My big sister lives very close to Rice University and the splendid Rothko Chapel. When the first reports came out, I thought, if they say the Rothko Chapel is underwater, then she’s underwater too.
Once in a while, I go on FB and look at the two pictures of her. We didn’t look so much alike when we were younger, but like long married people, we’ve grown more alike as time goes on. Ironic, because as adults we’ve spent almost no time together. Either a continent separated us, we were at war, which was most of the time, or at peace, which is how it’s been for the past few decades or so when we’ve had absolutely nothing to do with one another: not a phone call on either one of our birthdays, our parents yahzeit, an email, a snail mail, a Jewish New Year card, a valentine, though I’ve wondered as no doubt she has too, what the other one will do when one of us passes. Do I go to the funeral? Do I send flowers, a plate of food? These are the questions that beset the siblings who are as good as dead to one another, though the sibling rivalry lives on. Will the antipathy endure long after our spirits have left our bodies?

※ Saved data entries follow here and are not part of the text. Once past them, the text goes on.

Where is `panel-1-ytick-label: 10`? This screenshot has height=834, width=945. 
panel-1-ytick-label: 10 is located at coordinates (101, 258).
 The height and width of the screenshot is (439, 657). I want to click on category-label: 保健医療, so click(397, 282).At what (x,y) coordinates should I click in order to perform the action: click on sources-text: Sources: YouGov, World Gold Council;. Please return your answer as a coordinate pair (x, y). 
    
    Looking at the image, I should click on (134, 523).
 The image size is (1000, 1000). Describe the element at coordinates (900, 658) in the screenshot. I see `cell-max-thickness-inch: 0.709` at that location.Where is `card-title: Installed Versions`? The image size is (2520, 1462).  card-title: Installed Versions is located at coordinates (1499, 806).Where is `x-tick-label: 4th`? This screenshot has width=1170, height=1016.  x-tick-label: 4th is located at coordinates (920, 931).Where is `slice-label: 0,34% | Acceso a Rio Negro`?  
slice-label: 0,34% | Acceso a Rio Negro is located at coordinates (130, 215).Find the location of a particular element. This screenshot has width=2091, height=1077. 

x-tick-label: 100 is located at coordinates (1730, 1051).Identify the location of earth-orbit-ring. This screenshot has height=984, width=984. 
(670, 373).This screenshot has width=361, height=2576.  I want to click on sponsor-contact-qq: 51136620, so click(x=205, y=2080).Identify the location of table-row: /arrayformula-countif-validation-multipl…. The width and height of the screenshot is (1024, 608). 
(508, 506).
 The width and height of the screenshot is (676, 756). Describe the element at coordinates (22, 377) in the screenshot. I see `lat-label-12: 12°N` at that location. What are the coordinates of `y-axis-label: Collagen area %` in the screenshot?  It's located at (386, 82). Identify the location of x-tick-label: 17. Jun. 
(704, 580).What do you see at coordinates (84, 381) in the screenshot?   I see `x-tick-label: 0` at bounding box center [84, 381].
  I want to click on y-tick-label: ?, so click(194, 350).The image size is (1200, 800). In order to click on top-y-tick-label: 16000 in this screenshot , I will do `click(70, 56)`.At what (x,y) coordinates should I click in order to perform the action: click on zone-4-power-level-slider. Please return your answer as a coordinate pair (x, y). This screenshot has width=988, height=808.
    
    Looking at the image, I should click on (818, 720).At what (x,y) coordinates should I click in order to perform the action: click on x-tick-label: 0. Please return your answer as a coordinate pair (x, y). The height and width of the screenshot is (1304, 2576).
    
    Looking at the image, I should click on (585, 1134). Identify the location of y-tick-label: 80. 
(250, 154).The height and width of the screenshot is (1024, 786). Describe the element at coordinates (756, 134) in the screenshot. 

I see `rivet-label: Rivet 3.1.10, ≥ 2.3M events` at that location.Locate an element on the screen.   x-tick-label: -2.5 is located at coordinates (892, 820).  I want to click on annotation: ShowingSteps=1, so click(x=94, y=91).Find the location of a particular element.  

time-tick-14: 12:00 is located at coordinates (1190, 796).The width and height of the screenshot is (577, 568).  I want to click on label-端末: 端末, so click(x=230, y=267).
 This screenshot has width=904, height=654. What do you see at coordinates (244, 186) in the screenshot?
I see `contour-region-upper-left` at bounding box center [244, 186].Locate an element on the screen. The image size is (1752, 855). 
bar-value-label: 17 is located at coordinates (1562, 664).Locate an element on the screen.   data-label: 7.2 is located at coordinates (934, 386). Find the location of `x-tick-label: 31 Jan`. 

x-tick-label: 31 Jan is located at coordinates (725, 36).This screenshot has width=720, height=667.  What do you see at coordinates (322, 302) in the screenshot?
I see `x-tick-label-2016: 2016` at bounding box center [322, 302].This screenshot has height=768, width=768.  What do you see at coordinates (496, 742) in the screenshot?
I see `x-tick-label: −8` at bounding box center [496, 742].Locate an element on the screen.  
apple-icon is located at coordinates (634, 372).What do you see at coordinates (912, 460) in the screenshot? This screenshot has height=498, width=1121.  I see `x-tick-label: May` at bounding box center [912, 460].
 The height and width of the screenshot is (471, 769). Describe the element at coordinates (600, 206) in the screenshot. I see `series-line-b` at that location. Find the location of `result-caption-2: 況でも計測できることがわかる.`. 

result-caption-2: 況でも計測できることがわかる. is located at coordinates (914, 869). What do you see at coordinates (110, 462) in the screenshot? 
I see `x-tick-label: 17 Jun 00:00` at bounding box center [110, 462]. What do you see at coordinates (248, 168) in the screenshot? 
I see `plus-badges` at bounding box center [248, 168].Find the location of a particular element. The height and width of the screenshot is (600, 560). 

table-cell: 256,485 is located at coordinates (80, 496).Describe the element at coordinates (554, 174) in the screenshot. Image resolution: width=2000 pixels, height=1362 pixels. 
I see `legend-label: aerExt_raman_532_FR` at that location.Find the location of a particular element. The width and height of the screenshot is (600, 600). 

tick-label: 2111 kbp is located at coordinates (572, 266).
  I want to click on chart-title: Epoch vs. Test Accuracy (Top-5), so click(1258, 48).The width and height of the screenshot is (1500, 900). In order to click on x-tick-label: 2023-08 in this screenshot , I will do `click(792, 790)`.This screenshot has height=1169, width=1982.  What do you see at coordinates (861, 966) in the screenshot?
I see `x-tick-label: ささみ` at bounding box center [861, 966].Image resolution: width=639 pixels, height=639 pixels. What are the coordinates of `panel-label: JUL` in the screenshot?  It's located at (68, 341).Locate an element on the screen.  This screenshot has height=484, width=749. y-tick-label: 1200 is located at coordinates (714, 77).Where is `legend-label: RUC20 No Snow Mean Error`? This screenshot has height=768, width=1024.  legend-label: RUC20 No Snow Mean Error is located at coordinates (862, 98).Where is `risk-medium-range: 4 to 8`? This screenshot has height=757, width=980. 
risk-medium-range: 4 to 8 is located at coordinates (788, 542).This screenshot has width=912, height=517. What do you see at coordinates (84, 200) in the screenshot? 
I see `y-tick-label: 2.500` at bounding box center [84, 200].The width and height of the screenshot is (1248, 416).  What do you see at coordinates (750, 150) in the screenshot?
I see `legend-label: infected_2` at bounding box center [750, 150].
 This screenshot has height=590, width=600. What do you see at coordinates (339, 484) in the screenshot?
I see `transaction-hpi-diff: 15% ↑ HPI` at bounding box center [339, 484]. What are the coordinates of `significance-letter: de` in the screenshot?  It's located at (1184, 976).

The last time I visited my sister, when we walked from her house to the chapel less than a mile away. I got up my courage and asked her, “Tell me about our father. What do you remember?”
She replied in a lifeless monotone. “You had a wonderful childhood. You were the happiest little girl and everyone loved you.”
The rest of the visit she was about as warm as a day in the North Pole. That was okay. Icy and cold was far preferable than even the smallest dose of her temper. I returned home grateful the visit ended without blatant acrimony. My sister also possessed and probably still does, a great sense of humor. There are times when I’d give anything to have a laugh with her about stuff only she and I would get.
Shortly after that visit, she came to LA with her latest boyfriend whose family lived here. A friend and I threw them all a dinner party. And something must have happened at that party to trigger something in her again, or maybe she was still pissed about my mentioning our childhood. She left town and didn’t call me again, though she wrote my friend an elaborate thank you and sent her a present. I didn’t call her either. I was afraid to. I saw the look on her face at the door when they were saying goodbye. That face was one I have feared since I have a memory.
Flash forward several years later: my son and I are in New York over Christmas break. He’s in college now. We are in our old neighborhood on the Upper West Side at Harry’s, the best shoe store in the world! I heard him say softly, our pet name for my sister. No shit! And I turned around and there she was with the boyfriend!
She was very polite. And I’m happy to say she looked really good. Prosperous. Healthy. Maybe she even gave my son a hug. She did mention something about them getting together. They had, after all, once upon a time been close. He got dropped too after the last putsch.
The boyfriend muttered some conciliatory words. I stood frozen to my spot in front of a rack of Mephisto’s. And such was her ancient power over me, I fully expected my son to walk off with them and to leave me standing alone among the suede boots, the high heels and the sensible flats.
But he didn’t. We were both a little shaken. But we carried on. We bought him a pair of leather top siders. Big Sister and the boyfriend exited the store. My son and I went to Zabar’s and bought goodies. And that was it.
I am very grateful that like the Rothko Chapel my sister in Houston is safe and dry.
I wish her well, I sincerely do, though I am all but sure those feelings are not reciprocated. She once told me unashamedly in front of my husband and her then husband, “The day you were born was the worst day of my life! I hope you die.”
For my own part, I was born, that was the big one, and after that, I wanted to know what happened. It ruined her obviously. Maybe she hates me because the unspeakable thing didn’t ruin me.
I think this is where men come out better than women. Maybe men carry baggage differently. When men go to war they come out brothers. They join arms; they march down the street carrying the flag. They rejoice in their memories. The Things They Carried and all that.
The childhood we shared was a war zone replete with causalities and trauma. My sister and I though, all we ever wanted to do was forget.